APS X-rays target selenium remediation
by Payal Marathe, Communications, Education and Public Affairs

Postdoctoral Fellow Ana Platero-Prats (XSD)
A team from Argonne’s X-ray Science Division (XSD) provided expertise in structure characterization for recent research on selenium remediation, or the removal of selenium compounds from water.
Chemist Karena Chapman (XSD) and postdoctoral fellow Ana Platero-Prats (XSD) used Argonne’s Advanced Photon Source (APS) to probe the local atomic structure of a porous metal-organic framework developed at Northwestern.
Their contribution shed light on how selenite and selenate are bound by the framework, which paves the way toward an optimal system for selenium removal. Chapman and Platero-Prats are exploring how these frameworks can be used in designing effective catalysts as part of the Inorganometallic Catalyst Design Center.
Background
For selenium remediation and catalysis alike, these frameworks must be highly stable. As a real-world device for selenium removal, the framework may have to withstand harsh water conditions varying in pH, temperature and pressure. The Northwestern team, led by Professor Omar Farha, tested different materials to identify a robust framework that was both efficient in absorbing selenium compounds and also chemically stable in a range of environments.

Karena Chapman (XSD)
Chapman and Platero-Prats then closely analyzed this system using the high energy X-rays at APS. They were able to see how the framework captured selenium compounds.
Once you have a system that can bind a lot of selenite and selenate, you want to understand how it’s doing that so you can estimate long-term stability. For catalysis, you need a framework that won’t fall apart in highly reactive, even aggressive conditions.
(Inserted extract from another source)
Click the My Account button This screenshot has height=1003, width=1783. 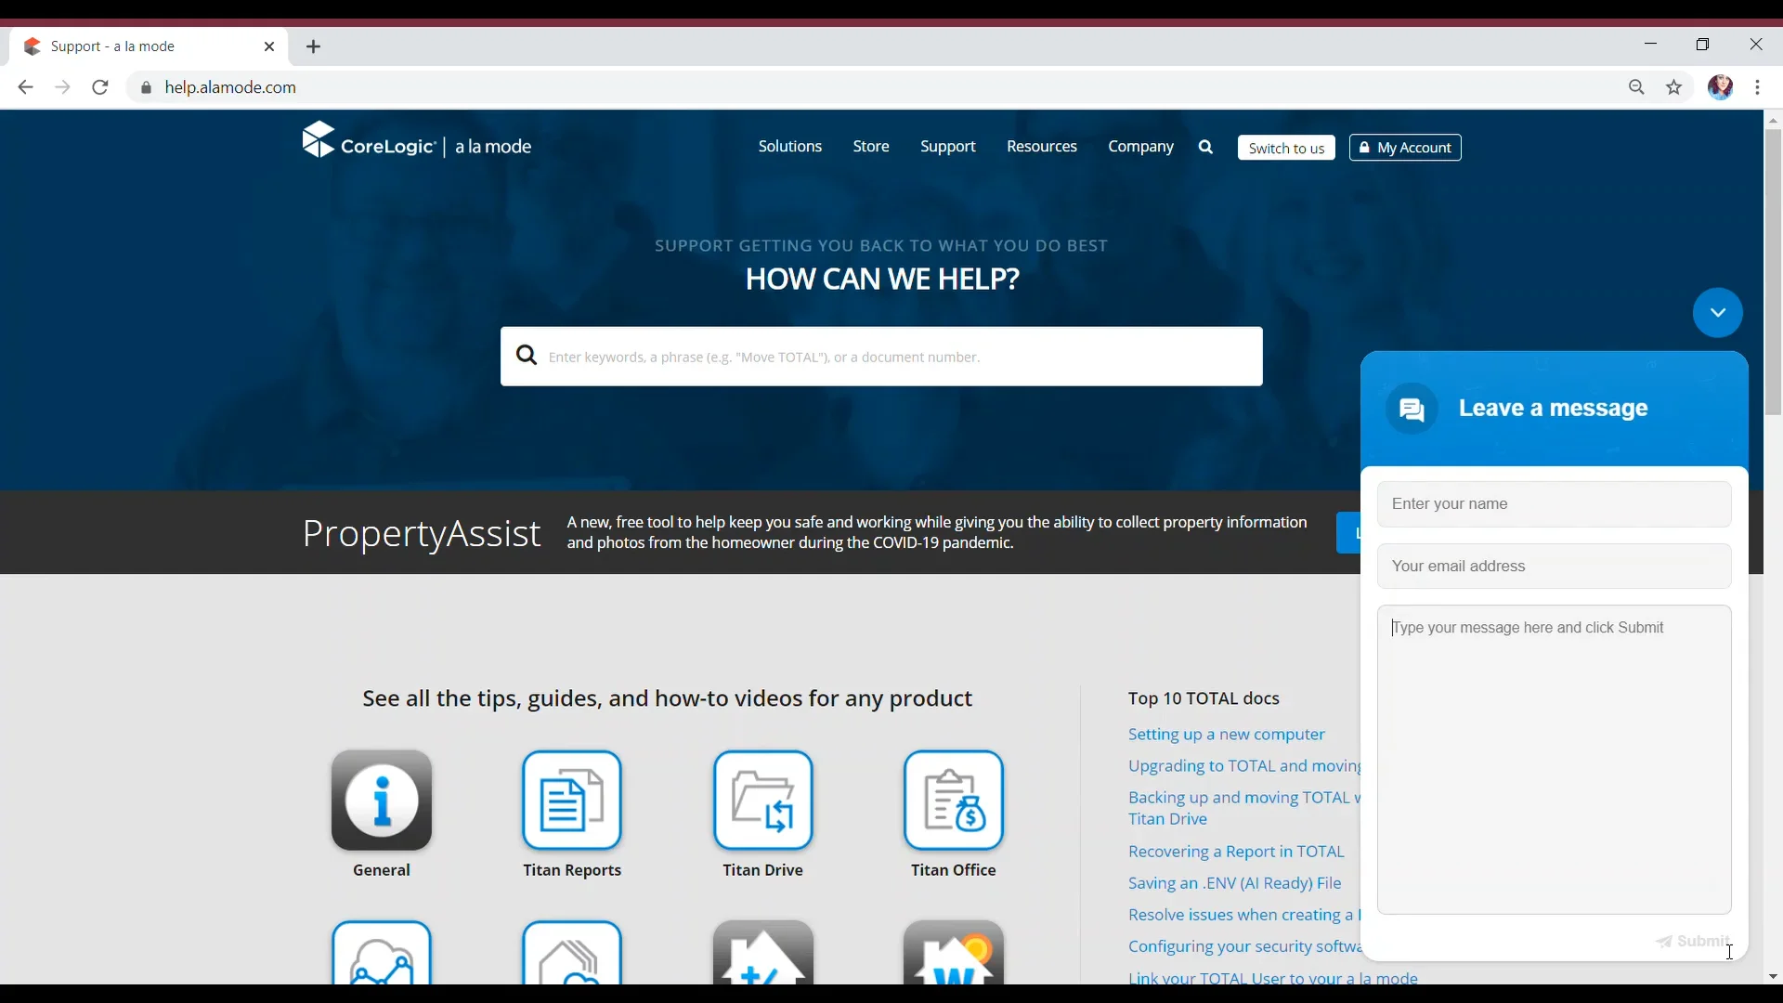pos(1405,148)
Chemist Karena Chapman (XSD)
This project was funded by the DOE’s Energy Frontier Research Centers Program, which promotes synergistic research, often across institutions.
Abstract
A series of zirconium-based, Metal-organic Frameworks (MOFs) were tested for their ability to adsorb and remove selenate and selenite ani-ons from aqueous solutions. MOFs were tested for adsorption capacity and uptake time at different concentrations. NU-1000 was shown to have the highest adsorption capacity, and fastest uptake rates for both selenate and selenite, of all zirconium-based MOFs studied here. Here-in, the mechanism of selenate and selenite adsorption on NU-1000 is explored to determine the important features that make NU-1000 a supe-rior adsorbent for this application.
Publication
Ashlee J. Howarth, Michael J. Katz, Timothy C. Wang, Ana E. Platero-Prats, Karena W Chapman, Joseph T. Hupp and Omar K. Farha, “High Efficiency Adsorption and Removal of Selenate and Selenite from Water using Metal Organic Frameworks,” The Journal of the American Chemical Society, Just Accepted Manuscript. DOI: 10.1021/jacs.5b03904, Published Online May 22, 2015.